Da meno di un mese, è possibile saperne di più sulla Tarantina grazie ad un film documentario realizzato dal regista Fortunato Calvino e prodotto dall’Università degli Studi di Napoli Federico II (Centro SINAPSI). Si tratta del primo, di una serie di documentari che Fortunato Calvino vuole dedicare alla vita della Tarantina. In questo “primo capitolo”, la Tarantina ci racconta del suo arrivo a Napoli, del suo avvio alla prostituzione, delle retate e delle botte prese dalla polizia e poi della vita a Roma con Pasolini, Alberto Moravia, Laura Betti e tanti altri protagonisti di quei fantastici anni ’50.
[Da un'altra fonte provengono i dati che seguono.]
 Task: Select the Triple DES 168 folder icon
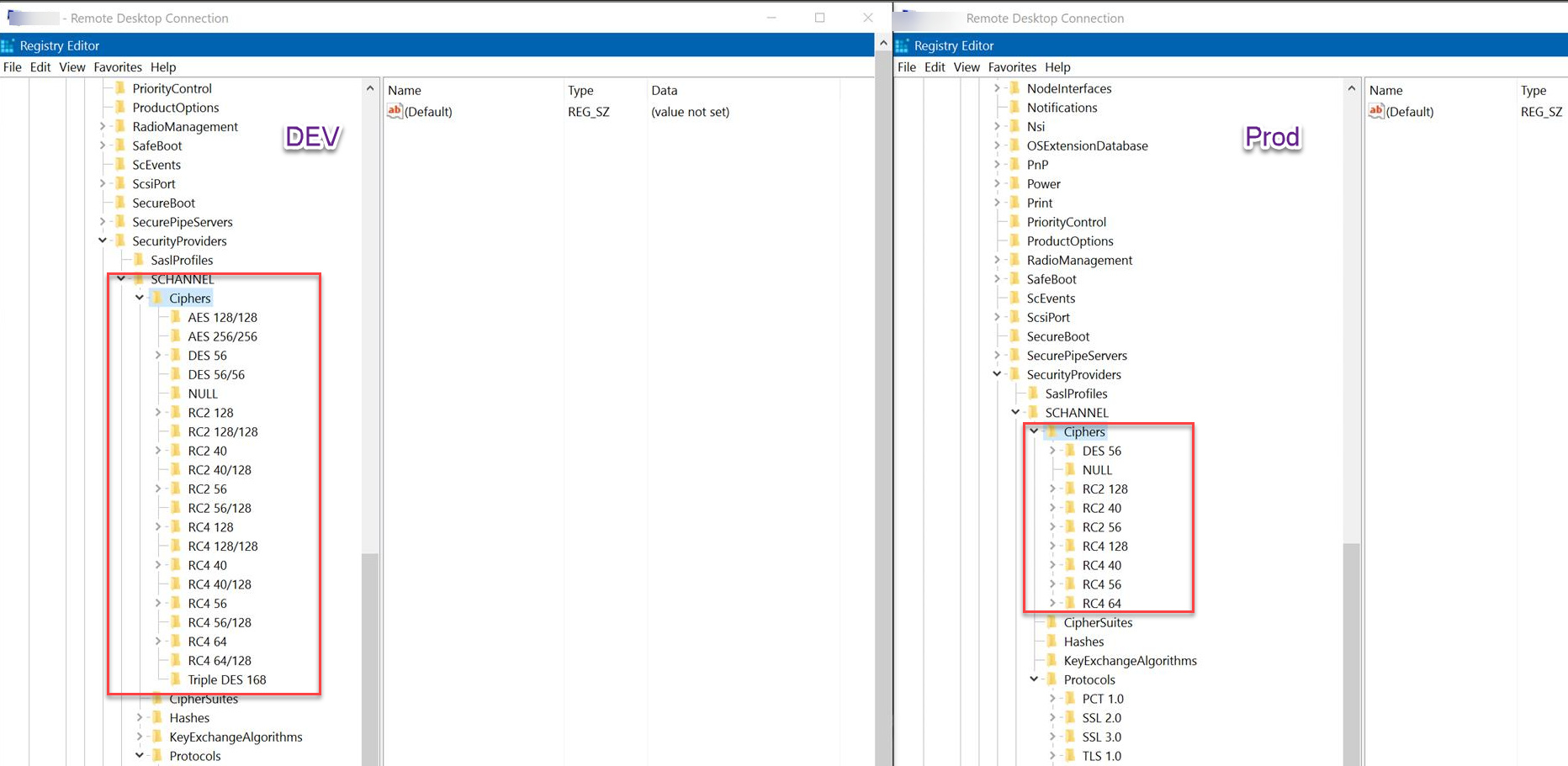coord(175,679)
Oggi, il documentario di Calvino, ci mostra una Tarantina quasi ottantenne ma lucida e vivace nel mettere insieme le tessere della sua vita rocambolesca, dei suoi amori appassionati ma quasi mai duraturi, della generosità e della gioia di vivere che ha contraddistinto tutta la sua vita. D’altronde, già qualche anno fa, l’interesse per la vita della Tarantina era stato suscitato dal libro di Gabriella Romano, Tarantina e la sua “dolce vita” (Ombre Corte, 2013). Questo libro, che è il racconto autobiografico della Tarantina raccolto da Gabriella Romano, è corredato anche da alcune strepitose foto di repertorio del femminiello da giovane e da diverse informazioni che potrebbero interessare il lettore, come quelle relative alla lunga amicizia tra Tarantina e un grande intellettuale italiano come Goffredo Parise.
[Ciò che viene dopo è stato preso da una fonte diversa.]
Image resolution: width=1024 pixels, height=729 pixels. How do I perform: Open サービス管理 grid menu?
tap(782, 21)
Comunque sia, Tarantina incarna certamente quest’identità “altra” radicata in maniera solida nel tessuto antropologico-culturale di Napoli. D’altronde la letteratura napoletana è piena di femminielli, basti pensare a Giuseppe Patroni Griffi con il meraviglioso personaggio di Rosalinda Sprint in “Scende giù per Toledo” o ad Annibale Ruccello con la sua Jennifer protagonista del dramma “Le cinque rose” fino ad arrivare ai casi recentissimi di Maurizio De Giovanni che introduce il personaggio di Bambinella nel romanzo “Il posto di ognuno” o Antonella Ossorio che nel bellissimo romanzo “La Mammana” crea il personaggio di Lucina, femminiello e madre amorevole, coraggiosissima eroina nella Napoli feroce e popolare della metà del 1800.